◆ Brief ◆
Repeat every entry below exactly.
══ Material supplied
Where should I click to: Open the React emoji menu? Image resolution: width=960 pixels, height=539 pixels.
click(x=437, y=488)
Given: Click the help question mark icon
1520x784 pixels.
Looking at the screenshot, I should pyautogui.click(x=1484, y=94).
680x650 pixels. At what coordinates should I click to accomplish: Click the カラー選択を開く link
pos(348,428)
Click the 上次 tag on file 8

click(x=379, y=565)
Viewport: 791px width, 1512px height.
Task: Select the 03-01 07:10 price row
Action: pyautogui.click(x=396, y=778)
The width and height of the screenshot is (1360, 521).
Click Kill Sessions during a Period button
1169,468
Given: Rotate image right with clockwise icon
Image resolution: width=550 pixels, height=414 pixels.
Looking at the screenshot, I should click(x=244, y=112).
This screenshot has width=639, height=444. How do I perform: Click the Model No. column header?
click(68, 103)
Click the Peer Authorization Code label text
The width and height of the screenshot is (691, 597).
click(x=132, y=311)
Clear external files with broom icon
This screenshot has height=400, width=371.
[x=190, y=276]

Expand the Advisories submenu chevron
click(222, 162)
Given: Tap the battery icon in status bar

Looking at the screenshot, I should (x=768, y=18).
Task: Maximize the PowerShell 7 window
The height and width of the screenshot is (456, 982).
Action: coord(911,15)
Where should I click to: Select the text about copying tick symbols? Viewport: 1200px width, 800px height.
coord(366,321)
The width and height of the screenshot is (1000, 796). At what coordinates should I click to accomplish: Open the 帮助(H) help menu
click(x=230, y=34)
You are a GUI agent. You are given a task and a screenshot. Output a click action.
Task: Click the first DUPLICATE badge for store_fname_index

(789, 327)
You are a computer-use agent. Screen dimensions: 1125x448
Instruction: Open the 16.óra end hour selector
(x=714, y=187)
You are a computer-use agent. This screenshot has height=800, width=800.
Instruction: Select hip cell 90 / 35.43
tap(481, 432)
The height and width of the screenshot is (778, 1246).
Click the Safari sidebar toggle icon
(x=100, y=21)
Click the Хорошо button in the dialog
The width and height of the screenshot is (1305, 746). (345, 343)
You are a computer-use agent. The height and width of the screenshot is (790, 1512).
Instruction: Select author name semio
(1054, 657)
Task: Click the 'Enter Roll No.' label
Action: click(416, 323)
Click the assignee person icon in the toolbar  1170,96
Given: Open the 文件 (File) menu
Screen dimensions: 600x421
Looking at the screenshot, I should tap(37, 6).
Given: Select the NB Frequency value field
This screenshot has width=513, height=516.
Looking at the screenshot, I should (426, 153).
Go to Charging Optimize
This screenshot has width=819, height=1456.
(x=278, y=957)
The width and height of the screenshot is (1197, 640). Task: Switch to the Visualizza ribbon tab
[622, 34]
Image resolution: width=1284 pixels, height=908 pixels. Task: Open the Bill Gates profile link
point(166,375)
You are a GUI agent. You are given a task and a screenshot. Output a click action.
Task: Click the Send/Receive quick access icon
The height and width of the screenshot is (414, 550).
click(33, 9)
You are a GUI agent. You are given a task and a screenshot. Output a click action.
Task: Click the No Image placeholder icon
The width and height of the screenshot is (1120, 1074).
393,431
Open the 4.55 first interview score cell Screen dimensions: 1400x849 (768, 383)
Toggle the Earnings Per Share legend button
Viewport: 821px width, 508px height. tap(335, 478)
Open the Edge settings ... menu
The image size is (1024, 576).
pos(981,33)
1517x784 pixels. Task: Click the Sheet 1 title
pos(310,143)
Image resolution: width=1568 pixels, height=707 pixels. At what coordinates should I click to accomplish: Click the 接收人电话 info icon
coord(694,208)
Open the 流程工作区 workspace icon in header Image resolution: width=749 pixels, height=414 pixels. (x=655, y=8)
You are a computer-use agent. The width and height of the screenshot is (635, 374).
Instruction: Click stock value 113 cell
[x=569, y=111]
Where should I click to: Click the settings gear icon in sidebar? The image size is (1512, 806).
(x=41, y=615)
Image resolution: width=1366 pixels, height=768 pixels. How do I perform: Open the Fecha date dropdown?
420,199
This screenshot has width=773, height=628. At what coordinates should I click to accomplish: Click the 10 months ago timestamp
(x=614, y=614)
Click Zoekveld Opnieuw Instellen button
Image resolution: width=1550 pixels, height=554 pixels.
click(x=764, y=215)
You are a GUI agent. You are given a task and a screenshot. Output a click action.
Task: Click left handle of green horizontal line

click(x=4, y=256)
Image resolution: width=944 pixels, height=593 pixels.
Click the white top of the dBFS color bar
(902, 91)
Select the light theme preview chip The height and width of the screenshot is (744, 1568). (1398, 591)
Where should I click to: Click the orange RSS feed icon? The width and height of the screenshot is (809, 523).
════
◆ Response below ◆
Where should I click to: Open the React emoji menu? Image resolution: width=960 pixels, height=539 pixels.
click(x=437, y=488)
Given: Click the help question mark icon
1520x784 pixels.
Looking at the screenshot, I should pyautogui.click(x=1484, y=94).
680x650 pixels. At what coordinates should I click to accomplish: Click the カラー選択を開く link
pos(348,428)
Click the 上次 tag on file 8

click(x=379, y=565)
Viewport: 791px width, 1512px height.
Task: Select the 03-01 07:10 price row
Action: pyautogui.click(x=396, y=778)
The width and height of the screenshot is (1360, 521).
Click Kill Sessions during a Period button
1169,468
Given: Rotate image right with clockwise icon
Image resolution: width=550 pixels, height=414 pixels.
Looking at the screenshot, I should click(x=244, y=112).
This screenshot has width=639, height=444. How do I perform: Click the Model No. column header?
click(68, 103)
Click the Peer Authorization Code label text
The width and height of the screenshot is (691, 597).
click(x=132, y=311)
Clear external files with broom icon
This screenshot has height=400, width=371.
[x=190, y=276]

Expand the Advisories submenu chevron
click(222, 162)
Given: Tap the battery icon in status bar

Looking at the screenshot, I should (x=768, y=18).
Task: Maximize the PowerShell 7 window
The height and width of the screenshot is (456, 982).
Action: coord(911,15)
Where should I click to: Select the text about copying tick symbols? Viewport: 1200px width, 800px height.
coord(366,321)
The width and height of the screenshot is (1000, 796). At what coordinates should I click to accomplish: Open the 帮助(H) help menu
click(x=230, y=34)
You are a GUI agent. You are given a task and a screenshot. Output a click action.
Task: Click the first DUPLICATE badge for store_fname_index

(789, 327)
You are a computer-use agent. Screen dimensions: 1125x448
Instruction: Open the 16.óra end hour selector
(x=714, y=187)
You are a computer-use agent. This screenshot has height=800, width=800.
Instruction: Select hip cell 90 / 35.43
tap(481, 432)
The height and width of the screenshot is (778, 1246).
Click the Safari sidebar toggle icon
(x=100, y=21)
Click the Хорошо button in the dialog
The width and height of the screenshot is (1305, 746). (345, 343)
You are a computer-use agent. The height and width of the screenshot is (790, 1512).
Instruction: Select author name semio
(1054, 657)
Task: Click the 'Enter Roll No.' label
Action: click(416, 323)
Click the assignee person icon in the toolbar  1170,96
Given: Open the 文件 (File) menu
Screen dimensions: 600x421
Looking at the screenshot, I should tap(37, 6).
Given: Select the NB Frequency value field
This screenshot has width=513, height=516.
Looking at the screenshot, I should (426, 153).
Go to Charging Optimize
This screenshot has width=819, height=1456.
(x=278, y=957)
The width and height of the screenshot is (1197, 640). Task: Switch to the Visualizza ribbon tab
[622, 34]
Image resolution: width=1284 pixels, height=908 pixels. Task: Open the Bill Gates profile link
point(166,375)
You are a GUI agent. You are given a task and a screenshot. Output a click action.
Task: Click the Send/Receive quick access icon
The height and width of the screenshot is (414, 550).
click(33, 9)
You are a GUI agent. You are given a task and a screenshot. Output a click action.
Task: Click the No Image placeholder icon
The width and height of the screenshot is (1120, 1074).
393,431
Open the 4.55 first interview score cell Screen dimensions: 1400x849 (768, 383)
Toggle the Earnings Per Share legend button
Viewport: 821px width, 508px height. tap(335, 478)
Open the Edge settings ... menu
The image size is (1024, 576).
pos(981,33)
1517x784 pixels. Task: Click the Sheet 1 title
pos(310,143)
Image resolution: width=1568 pixels, height=707 pixels. At what coordinates should I click to accomplish: Click the 接收人电话 info icon
coord(694,208)
Open the 流程工作区 workspace icon in header Image resolution: width=749 pixels, height=414 pixels. (x=655, y=8)
You are a computer-use agent. The width and height of the screenshot is (635, 374).
Instruction: Click stock value 113 cell
[x=569, y=111]
Where should I click to: Click the settings gear icon in sidebar? The image size is (1512, 806).
(x=41, y=615)
Image resolution: width=1366 pixels, height=768 pixels. How do I perform: Open the Fecha date dropdown?
420,199
This screenshot has width=773, height=628. At what coordinates should I click to accomplish: Click the 10 months ago timestamp
(x=614, y=614)
Click Zoekveld Opnieuw Instellen button
Image resolution: width=1550 pixels, height=554 pixels.
click(x=764, y=215)
You are a GUI agent. You are given a task and a screenshot. Output a click action.
Task: Click left handle of green horizontal line

click(x=4, y=256)
Image resolution: width=944 pixels, height=593 pixels.
Click the white top of the dBFS color bar
(902, 91)
Select the light theme preview chip The height and width of the screenshot is (744, 1568). (1398, 591)
Where should I click to: Click the orange RSS feed icon? The width and height of the screenshot is (809, 523).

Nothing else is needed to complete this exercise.